Pull out the Friday links post below and copy it in full, word for word.

▶ **SELECTED TEXT**
○ ○ ○ ○ ○ ○ ○

Friday Links : Grok, ChatGPT Agents and Chips
Lots of news from big players this week.
Autumn is in full swing here in Europe. Storms even washed away part of the beach here in Barcelona and collapsed a seaside wall. Not much AI can do about that yet. Here are this week’s links:
- OpenAI launches a service to allow anyone to customize a GPT with a marketplace on its way. No coding is required to customize a GPT. The heavy lifting is done by providing the system with the data you want it to be trained on (your Grandmother’s recipes, for example, or your 2000 blog posts on rock climbing). This will already raise some real questions for startups that are building services that are essentially fine-tunes of ChatGPT. To what level of fidelity can someone just build those services with ChatGPT itself? You can access the service from the ChatGPT homepage (but you’ll need a ChatGPT Plus account). (As a side note - these are not “Agents” in the AI research sense - some Autonomy is needed for that: plenty of debates on labels coming, I’m sure.)

○ ○ ○ ○ ○ ○ ○

▶ **INFORMATION GIVEN**
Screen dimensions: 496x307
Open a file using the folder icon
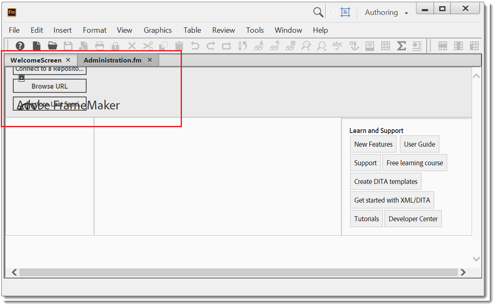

○ ○ ○ ○ ○ ○ ○

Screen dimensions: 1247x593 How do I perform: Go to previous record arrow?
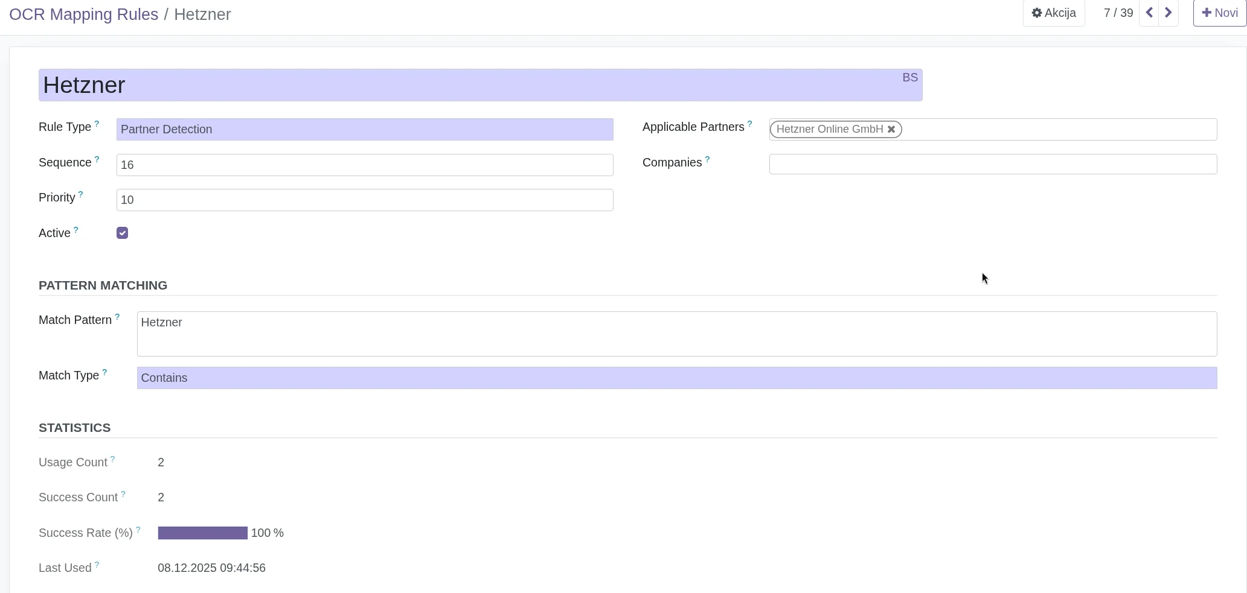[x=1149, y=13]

○ ○ ○ ○ ○ ○ ○

▶ **COMPLETED TASK**
Friday Links : Grok, ChatGPT Agents and Chips
Lots of news from big players this week.
Autumn is in full swing here in Europe. Storms even washed away part of the beach here in Barcelona and collapsed a seaside wall. Not much AI can do about that yet. Here are this week’s links:
- OpenAI launches a service to allow anyone to customize a GPT with a marketplace on its way. No coding is required to customize a GPT. The heavy lifting is done by providing the system with the data you want it to be trained on (your Grandmother’s recipes, for example, or your 2000 blog posts on rock climbing). This will already raise some real questions for startups that are building services that are essentially fine-tunes of ChatGPT. To what level of fidelity can someone just build those services with ChatGPT itself? You can access the service from the ChatGPT homepage (but you’ll need a ChatGPT Plus account). (As a side note - these are not “Agents” in the AI research sense - some Autonomy is needed for that: plenty of debates on labels coming, I’m sure.)